DATA PROVIDED below:
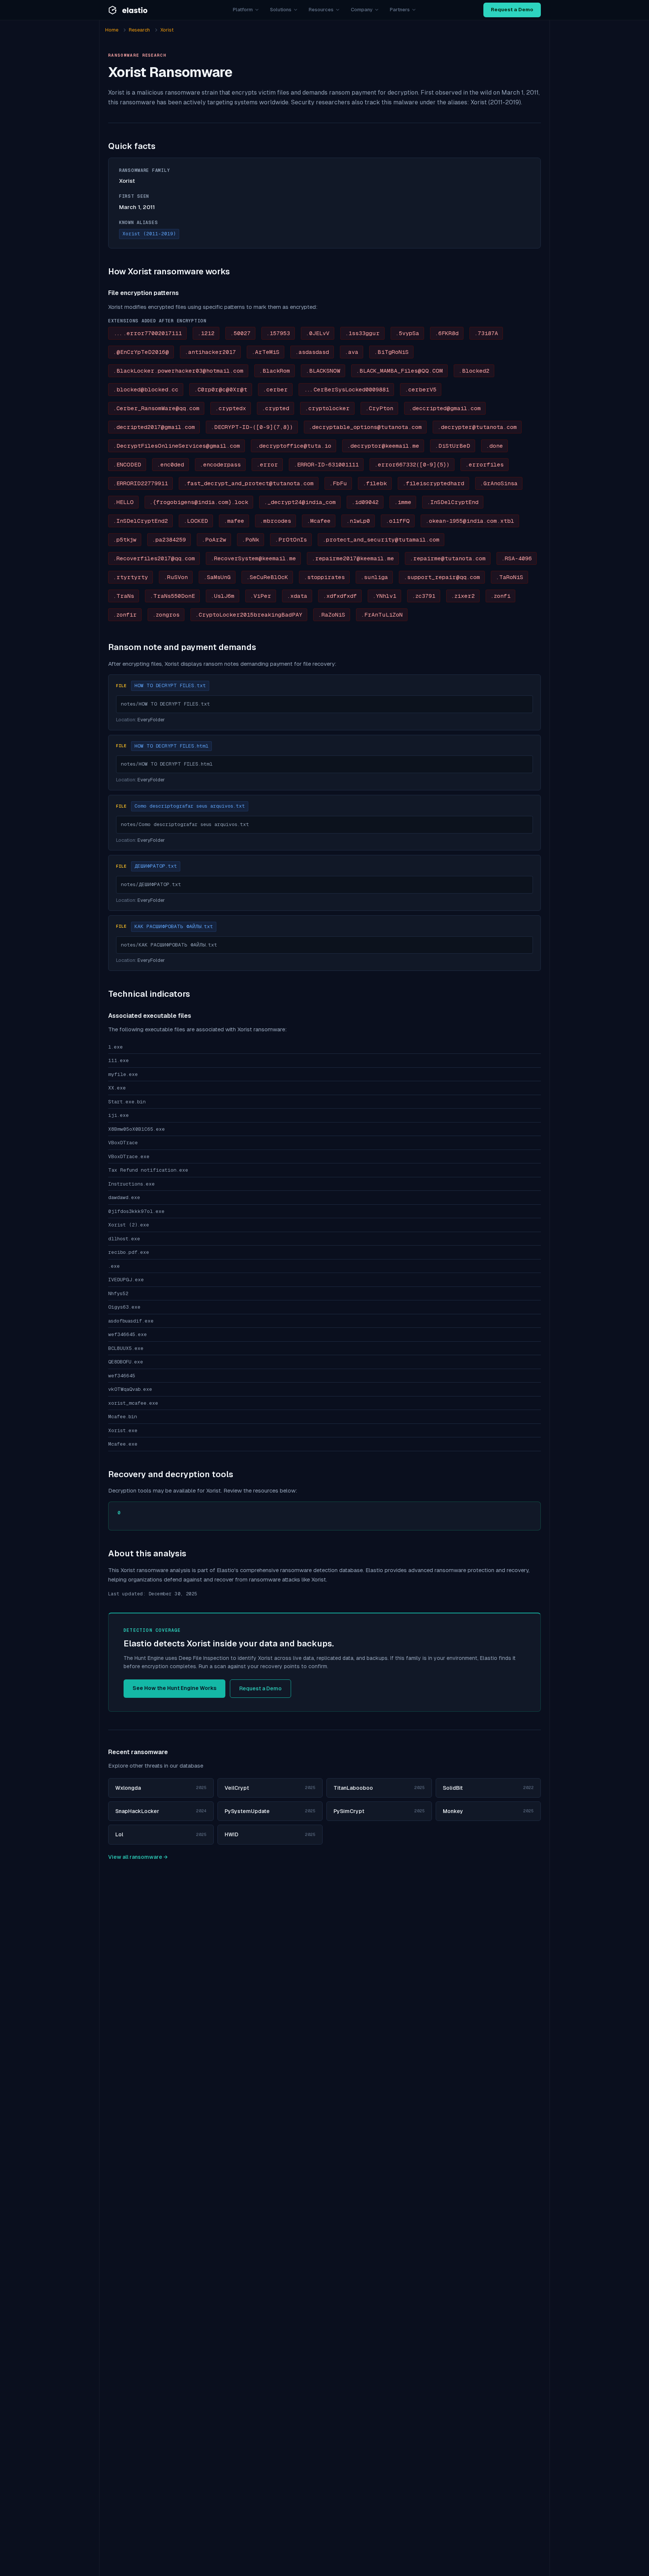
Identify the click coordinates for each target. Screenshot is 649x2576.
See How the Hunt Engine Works (174, 1688)
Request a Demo (512, 9)
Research (139, 30)
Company (362, 9)
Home (111, 30)
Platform (243, 9)
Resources (321, 9)
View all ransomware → (138, 1857)
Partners (400, 9)
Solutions (280, 9)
End of DATA PROVIDED.
• EXERCISE BRIEF:
Exactly the lines from the one containing "Platform (243, 9)" through the final line of the records must appear in your reply, and no others.

• ANSWER SPACE:
Platform (243, 9)
Resources (321, 9)
View all ransomware → (138, 1857)
Partners (400, 9)
Solutions (280, 9)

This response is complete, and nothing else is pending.